L’8 ottobre gli insorti ingiungono a Pozzuoli, che sotto la guida del vescovo Martin de Leon ancora sostiene i legittimi diritti spagnoli, l’invito a partecipare attivamente alla ribellione. Il 19 gennaio del 1648 i popolani napoletani, offesi che i puteolani non s olo non si sono uniti a loro nella sollevazione ma continuano a fornire aiuti ai regolari spagnoli, con seimila uomini armati si muovono per assalirla e soggiogarla. Pozzuoli e i suoi cittadini (uomini, donne, bambini e clero) eroicamente arresta e respinge i napoletani fin oltre l’antica cripta.
Domenica 2 febbraio 1648 Doria, stando a Pozzuoli, scende a terra per udir messa e adempiere agli obblighi spirituali; in questo è accompagnato da un vastissimo seguito composto da servitori, ufficiali, soldati e altri gentiluomini ospiti a bordo. Con gran pompa e in corteo si recano presso la chiesa Gesù e Maria dove officiano i
Frati Domenicani, ospitati nell’annesso conveno. Per adempiere a questo dovere l’ammiraglio commette una grande impudenza: lascia sguarnite le due galee sulle quali si trovano numerosi rematori ma pochissimi marinai di guardia.
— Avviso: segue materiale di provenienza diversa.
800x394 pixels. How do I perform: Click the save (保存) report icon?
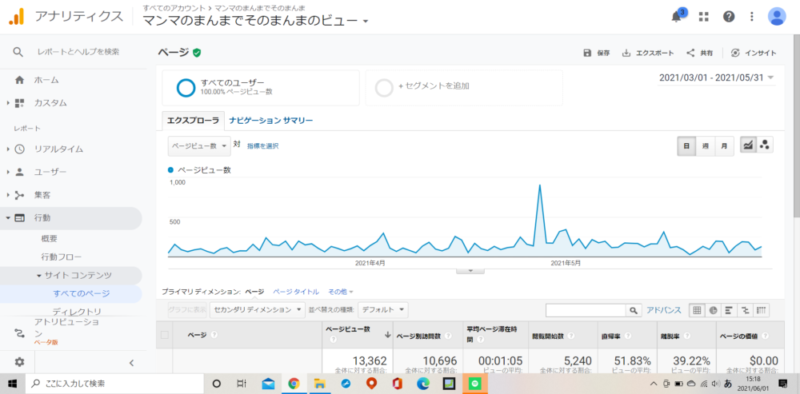tap(587, 53)

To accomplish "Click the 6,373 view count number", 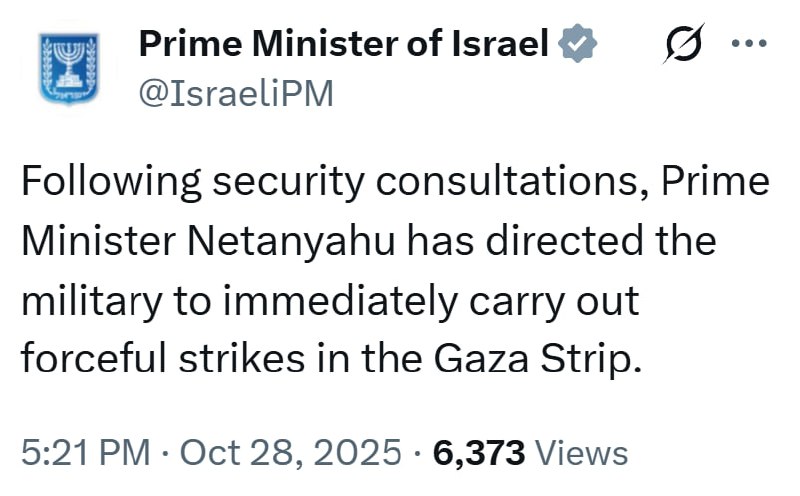I will click(479, 453).
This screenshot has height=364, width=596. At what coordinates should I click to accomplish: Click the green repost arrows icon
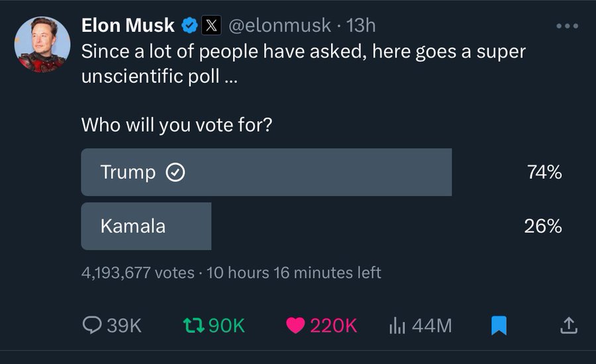[192, 325]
I rematori, costituiti in genere da galeotti o schiavi mussulmani, sono in massima parte rivoltosi napoletani beccati nelle puntate offensive, condotte  lungo il litorale, e molti erano stati catturati durante il fallito attacco a Pozzuoli del precedente gennaio.
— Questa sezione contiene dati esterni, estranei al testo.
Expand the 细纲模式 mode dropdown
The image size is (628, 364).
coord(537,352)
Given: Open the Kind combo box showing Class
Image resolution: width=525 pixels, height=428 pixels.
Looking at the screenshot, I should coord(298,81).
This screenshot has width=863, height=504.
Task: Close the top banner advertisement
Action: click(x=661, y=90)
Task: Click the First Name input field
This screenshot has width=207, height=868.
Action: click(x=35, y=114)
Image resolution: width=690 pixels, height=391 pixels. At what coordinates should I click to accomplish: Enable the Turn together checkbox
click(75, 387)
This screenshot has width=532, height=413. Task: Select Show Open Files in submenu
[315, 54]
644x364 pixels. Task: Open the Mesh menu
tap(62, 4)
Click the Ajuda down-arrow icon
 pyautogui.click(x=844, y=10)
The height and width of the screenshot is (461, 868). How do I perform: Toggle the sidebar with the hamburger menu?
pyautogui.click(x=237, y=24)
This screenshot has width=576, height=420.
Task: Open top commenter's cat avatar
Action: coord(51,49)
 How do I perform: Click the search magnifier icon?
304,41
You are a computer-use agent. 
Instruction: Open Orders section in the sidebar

Approfittando del fatto che i pochi schiavi turchi sono scesi a terra sotto scorta, per rifornire d’acqua le due galee, il resto della ciurma della nave “Capitana” si rivolta. Le poche guardie, soldati spagnoli quasi tutti figli di popolane napoletane che li hanno concepiti con militari di guarnigione a Napoli, sono facilmente sopraffatte. Diventa facile tagliare le cime che trattengono la galea attraccata alla banchina; si rimettono tutti ai remi e rapidamente escono dal porto di Pozzuoli. Sull’altra galea, la “Padrona”, c’è pure un accenno di rivolta ma i marinai di guardia, visto cosa è successo sulla “Capitana”, non si fanno sorprendere e lanciano l’allarme; sia a coloro che scortano i turchi sia a coloro che sono a sentir messa. Dal sagrato della chiesa Giannettino Doria e i suoi uomini notano la “Capitana” che, aggirato il Rione Terra, voga celermente verso Napoli. Prontamente corrono presso la banchina e facilmente reprimono il secondo tentativo di rivolta arrestando la maggior parte dei congiurati.
Con difficoltà si cerca di ricostituire una ciurma in grado di remare ma, tra morti, riottosi, e pochi turchi, solo con ritardo ci si lancia all’inseguimento della “Capitana”. Questa, mal comandata e con non chiare idee su dove spiaggiare, è raggiunta e speronata; ma in questo episodio la “Padrona” perde il timone e purtroppo il suo equipaggio vede la “Capitana” nuovamente allontanarsi.
Gli ammutinati raggiungono la riva di San Giovanni a Teduccio dove sono aiutati a sbarcare dai popolani che presidiano la zona; Giannettino sopraggiunge con altre due galee, partite da Baia, e inizia a tirare molte cannonate contro i ribelli. Ormai è tutto inutile ed è pericoloso accostarsi troppo a terra; Giannettino Doria è
ormai rassegnato a subire questo scacco, con la perdita della galea, dei suoi cannoni e dei ribelli condannati ai remi. I popolani provvedono subito a sbarcare il grosso cannone di corsa, sistemato a prua, e le altre artiglierie collocandole alla punta di Posillipo; con questi iniziano a bersagliare tutto il naviglio, in continua spola tra Pozzuoli e i castelli costieri ancora tenuti dagli spagnoli. I legni mercantili che, condotti da marinai puteolani, intendono portare aiuti agli assediati spagnoli, sono costretti a navigare solo di notte e ccomunque molto al largo. La parentesi rivoluzionaria si conclude solo il 6 aprile 1648, quando don Giovanni d’Austria, figlio naturale di Filippo IV e da lui nominato Viceré, alla guida di una flotta proveniente dalla Spagna riprende il completo controllo di Napoli e del suo Regno.